◆ Saved entries ◆

....................

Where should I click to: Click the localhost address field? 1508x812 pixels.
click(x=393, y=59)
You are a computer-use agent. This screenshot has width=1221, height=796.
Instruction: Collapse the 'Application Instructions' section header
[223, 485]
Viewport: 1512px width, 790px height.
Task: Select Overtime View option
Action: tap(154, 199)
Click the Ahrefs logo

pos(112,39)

....................

Repeat only the stretch of lines that begins at the line containing "Instruction: Collapse the" and ends at the last line above, both included.

Instruction: Collapse the 'Application Instructions' section header
[223, 485]
Viewport: 1512px width, 790px height.
Task: Select Overtime View option
Action: tap(154, 199)
Click the Ahrefs logo

pos(112,39)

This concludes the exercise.